Если Шкловскому удалось интуитивно зафиксировать основную потенцию литературной эволюции (остранение), а Тынянову, помимо ее доказательных аппликаций (теория пародии), принадлежит первенство в постулировании динамичности и конструктивности литературы, то для Эйхенбаума литература как объект или операциональное понятие отличалась значительно большей «пассивностью». К моменту прихода в ОПОЛЗ Эйхенбаум был уже сложившимся журнальным критиком, чьи эстетические пристрастия были близки акмеизму, а планы отнюдь не включали решительного пересмотра и подрыва каких-либо основ. Этим обусловлено то, что формалистская инициация Эйхенбаума в статье о «Шинели» проходила не по линии поиска «странностей» в самом тексте, а по линии метода, осознаваемого аналитиком как «странный». С одной стороны, Эйхенбаум всегда изучал именно литературу как преобразователь социально-психологических процессов, происходящих с индивидом (отсюда, например, латентный психологизм книги «Молодой Толстой» с ее вниманием к «диалектике души»). С другой стороны, теоретический статус литературы никогда не занимал Эйхенбаума настолько, чтобы рассматривать изменчивость ее параметров от эпохи к эпохе. Литература для него онтологизирована в большей степени, нежели для Тынянова и Шкловского. Она имеет смысл только в соотнесении с не-литературой (а не минус-литературой, как в тыняновской версии пародии)[31].

Собственно, рассмотрение литературы как особой концепции материала необходимо дополнить кратким экскурсом в область формалистской поэтики, т. е. попытаться определить, что стояло за этим понятием.

Со времен Аристотеля традиционное употребление термина «поэтика» таит в себе продуктивную омонимичность, в чем-то выступая аналогом русского слова «история», чьи различные понятийные ипостаси проявляются, например, в разграничении Histone и Geschichte, Story и History. Более того, «поэтика», как известно, является не бинарным, но тернарным омонимом, поскольку обозначает и теорию словесности (пост-метатекст), и свод нормативных правил (метатекст), и конструкцию художественного произведения (текст как таковой). Можно учесть и четвертое значение, покрываемое термином «генеративная поэтика», чьим референтом будет пред-метатекст, принципиальная схема порождения текста с открытыми вариантами. Как уже было отмечено выше, формалисты поставили перед собой задачу построить интегральную «научную поэтику». Тем самым они актуализировали первое из перечисленных значений термина, дабы построить адекватную модель того, что покрывается его третьим значением. Устранение промежуточного нормативного звена, предписывающего, «как писать», сообщало объекту анализа необходимую релятивность, прямо связанную с научностью. «Строго говоря, никакого формального метода в истории литературы не существует, а есть, вернее, намечается, самостоятельная научная дисциплина – формальная поэтика, обладающая своим особым методом и специальной методикой исследования» [Энгельгардт, 1995, с. 111].
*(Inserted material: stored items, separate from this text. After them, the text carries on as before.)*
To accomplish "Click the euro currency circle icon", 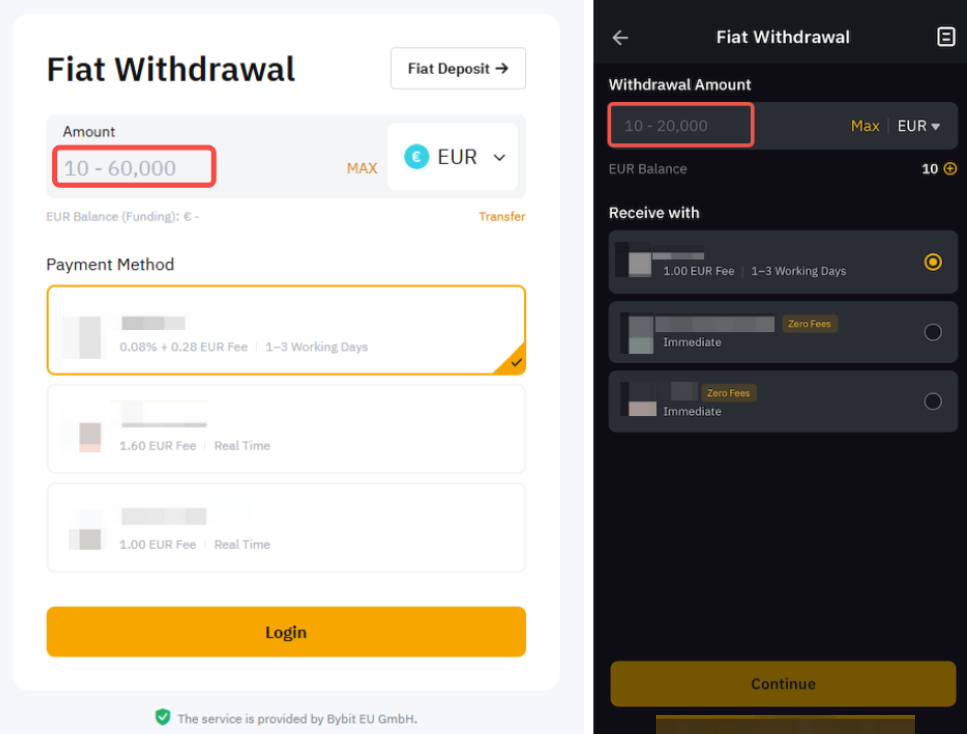I will coord(417,157).
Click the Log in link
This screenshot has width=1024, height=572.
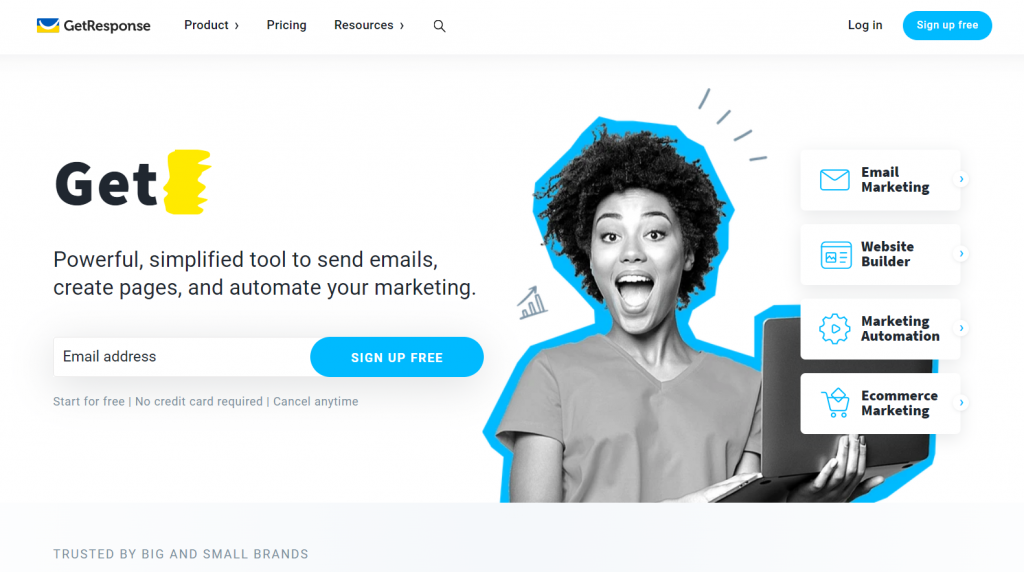[x=865, y=25]
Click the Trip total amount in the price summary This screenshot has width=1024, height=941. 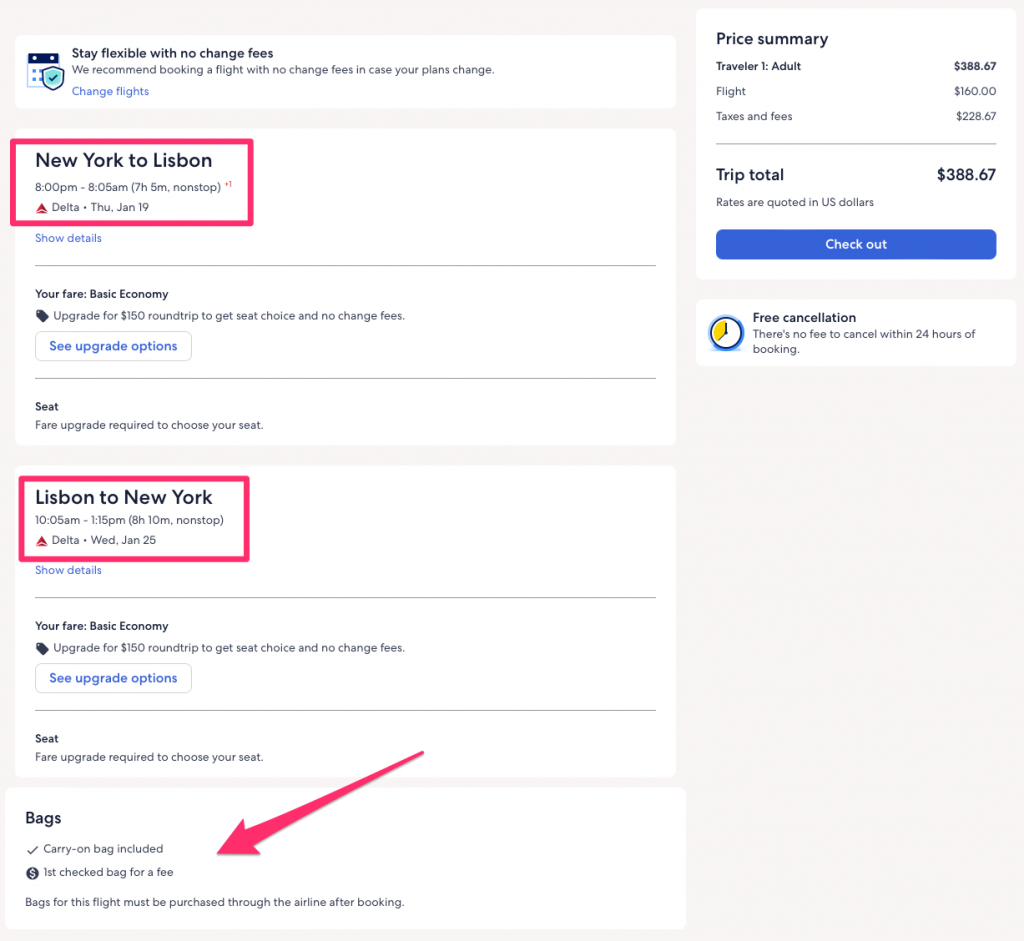click(x=965, y=175)
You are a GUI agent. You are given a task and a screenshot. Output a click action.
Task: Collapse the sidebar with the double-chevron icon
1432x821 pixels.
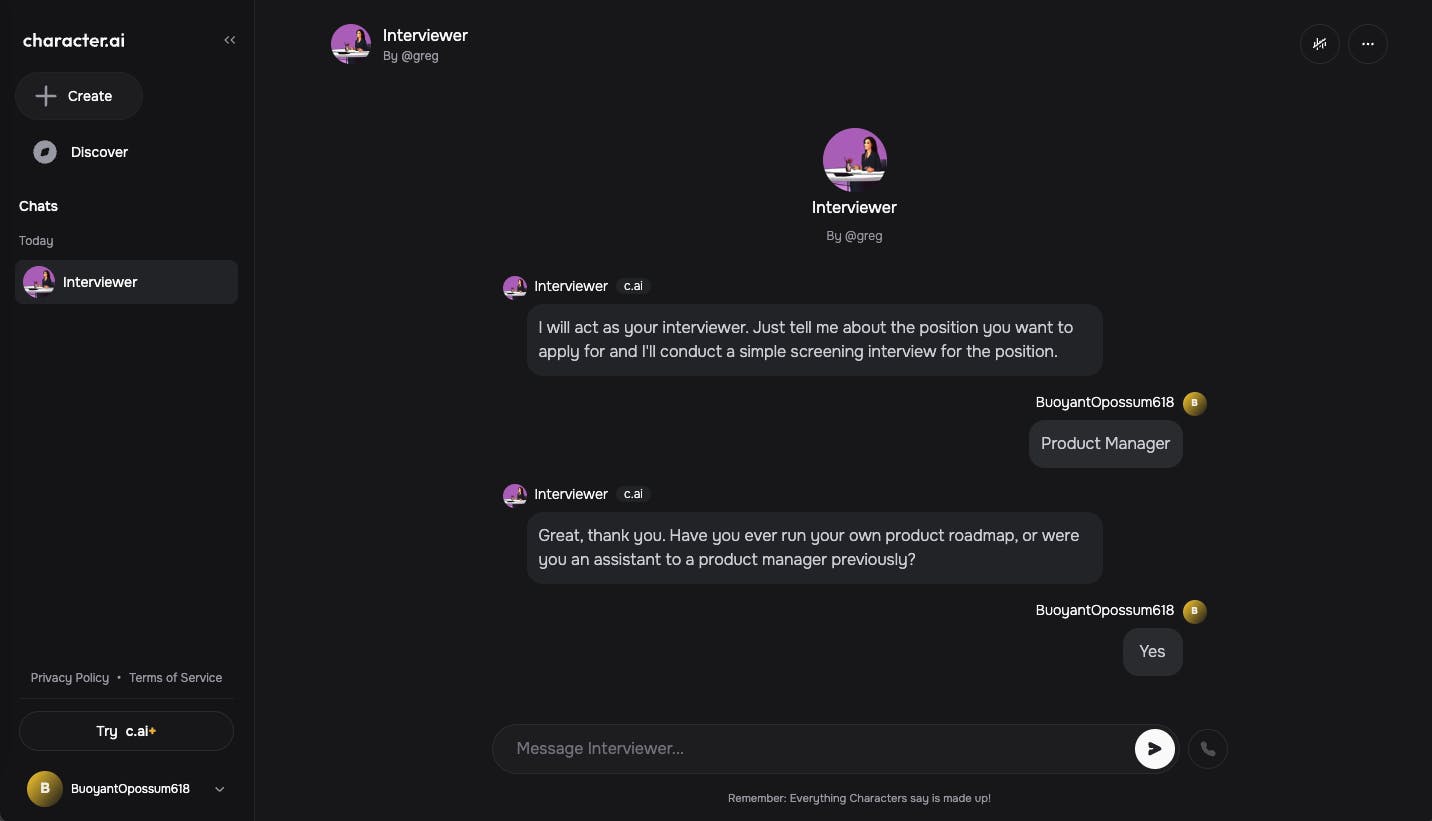pyautogui.click(x=230, y=40)
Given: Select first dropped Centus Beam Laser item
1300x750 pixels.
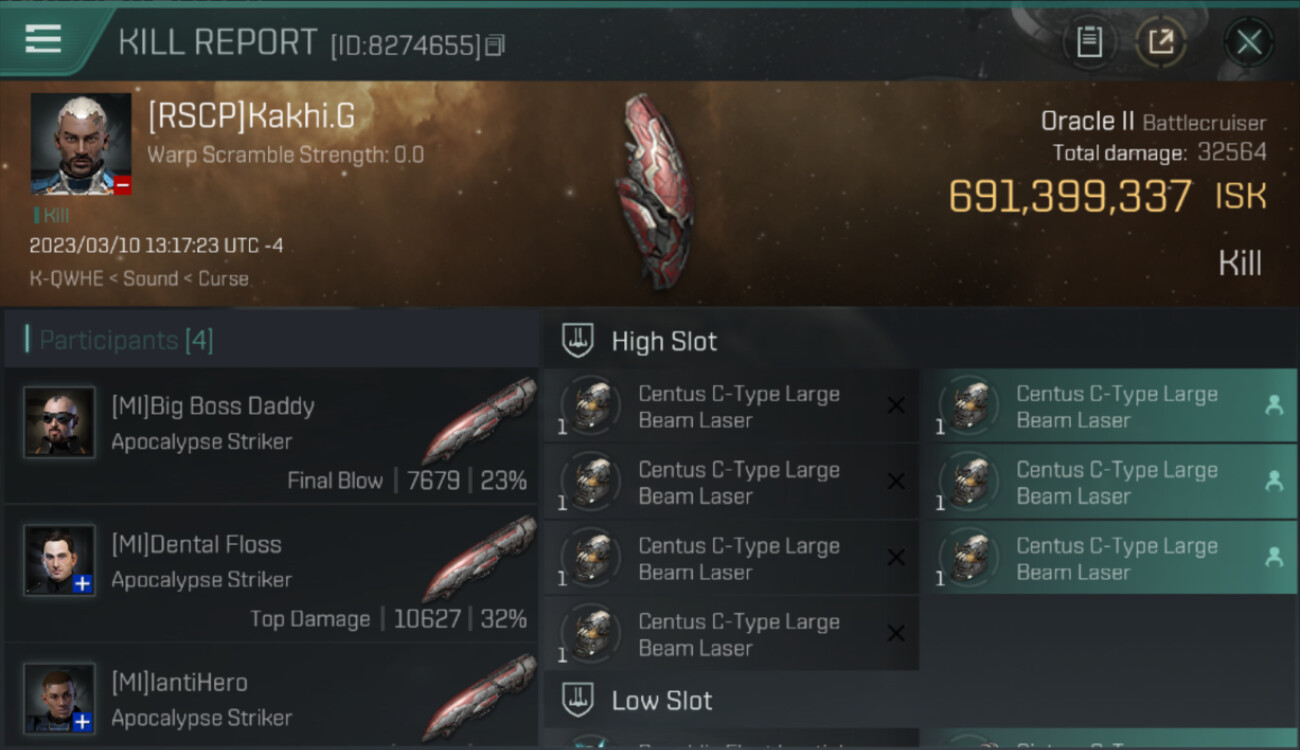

Вместе с тем необходимо учитывать, что категория нормативности была не совсем чужда авангардистскому мировосприятию формалистов. Ориентация на текущую литературу и склонность к овладению и управлению ее фарватером в значительной степени определяла развитие формальной поэтики. Идея нормы могла быть выключена из поля зрения только с одной целью – ее последующего репрессивного привнесения в «младшие жанры». В данном случае имеется в виду формалистская критика, формалистская полемика, наконец, оформившийся к концу 1920-х годов стандарт формалистского художественного творчества (от мемуаров Шкловского до романов Тынянова), когда петербургское направление окончательно отмежевалось от московского[32]. Если ограничить рассмотрение понятия формалистской поэтики ОПОЯЗовским «триумвиратом», то можно констатировать, что стремление к сциентизации труда (стратегия профессионального чтения) встречало осознанное и культивируемое сопротивление со стороны собственно литературных притязаний (стратегия профессионального письма)[33].